### Quoted text
------------------------------
Speaking of invading Afghanistan tends to equate actions there with Iraq where there really was an invasion--and implicitly to call into question the legitimacy of actions in Afghanistan.'

Mark
Ottawa


----------



## dapaterson (27 Feb 2007)

a_majoor:

But that's heresy!  Every Reserve unit needs a LCol to command their 75 soldiers because, well, because, well, you know!

That's about the level of discourse when such topics are broached.  I have no real issue with Reserve CBGs of 2000 or so soldiers commanded by a Colonel; those Colonels in turn should command 4 or 5 Lieutenant Colonels (and maybe a COS in their HQ as well).

But there is still a strong "mobilization" culture in parts of the Army Reserve; that is, the main role of of the Army Reserve is to wait for 1939, have the young men flock to the colours, then go give Jerry a right swift kick in the ass... 4 1/2 years later, or so.  And while that is an element of the role of the Reserve Force it is hardly the be-all and end-all.

However, the old guard are canny, starting letter writing campaigns at the drop of a hat, engaging their MP to prevent any moves that would be "damaging to the community's ability to defend itself" or other such crock.

Sigh... I was getting rady to head off to bed, but now you've got me worked up


----------



## Northern Ranger (28 Feb 2007)

I just find it comforting to know that someone other than I (and all those that have the same problem)  while lying in bed start thinking of all the things that are wrong or need to be improved and then get worked up about those that stop those things from happening.  I ask for no pitty as I get paid for the problems I have and so does the General (and I know he wasn't asking for pity).

3 or 4 glasses of port and some country tunes help me get to sleep, but can only do that 5 nights a week. ;D

Misery loves company


----------



## hank011 (28 Feb 2007)

E.R. Campbell said:
			
		

> Before they turn their hands to *recruiting*, Generals Hillier and Leslie better fix the bigger problem: *retention* - see Ruxted on the 3Rs.
------------------------------
### Material provided
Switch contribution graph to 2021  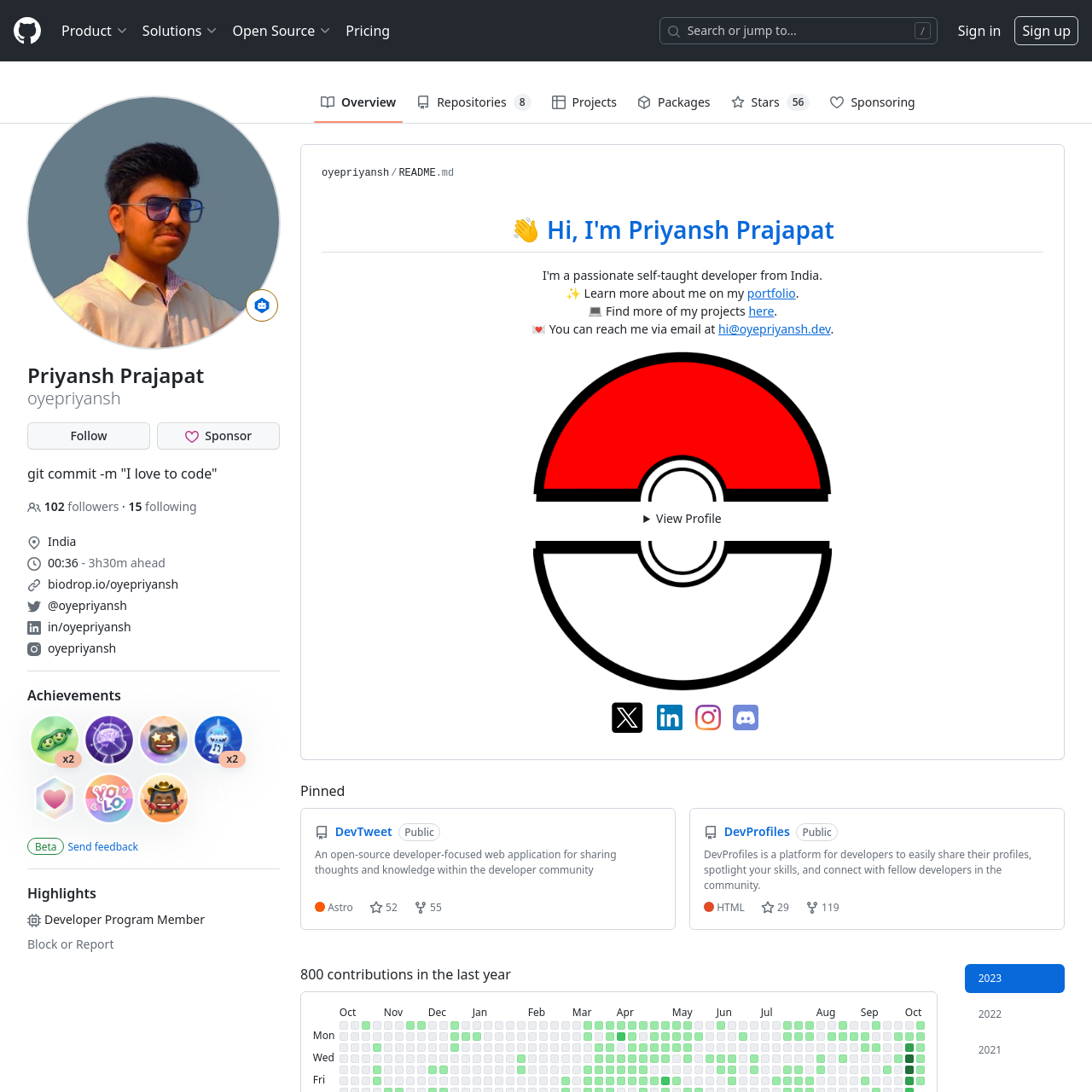point(989,1049)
------------------------------
### What is required
Reproduce the forum thread on the Army Reserve word for word, from its first sentence to its last.

### Reply
Speaking of invading Afghanistan tends to equate actions there with Iraq where there really was an invasion--and implicitly to call into question the legitimacy of actions in Afghanistan.'

Mark
Ottawa


----------



## dapaterson (27 Feb 2007)

a_majoor:

But that's heresy!  Every Reserve unit needs a LCol to command their 75 soldiers because, well, because, well, you know!

That's about the level of discourse when such topics are broached.  I have no real issue with Reserve CBGs of 2000 or so soldiers commanded by a Colonel; those Colonels in turn should command 4 or 5 Lieutenant Colonels (and maybe a COS in their HQ as well).

But there is still a strong "mobilization" culture in parts of the Army Reserve; that is, the main role of of the Army Reserve is to wait for 1939, have the young men flock to the colours, then go give Jerry a right swift kick in the ass... 4 1/2 years later, or so.  And while that is an element of the role of the Reserve Force it is hardly the be-all and end-all.

However, the old guard are canny, starting letter writing campaigns at the drop of a hat, engaging their MP to prevent any moves that would be "damaging to the community's ability to defend itself" or other such crock.

Sigh... I was getting rady to head off to bed, but now you've got me worked up


----------



## Northern Ranger (28 Feb 2007)

I just find it comforting to know that someone other than I (and all those that have the same problem)  while lying in bed start thinking of all the things that are wrong or need to be improved and then get worked up about those that stop those things from happening.  I ask for no pitty as I get paid for the problems I have and so does the General (and I know he wasn't asking for pity).

3 or 4 glasses of port and some country tunes help me get to sleep, but can only do that 5 nights a week. ;D

Misery loves company


----------



## hank011 (28 Feb 2007)

E.R. Campbell said:
			
		

> Before they turn their hands to *recruiting*, Generals Hillier and Leslie better fix the bigger problem: *retention* - see Ruxted on the 3Rs.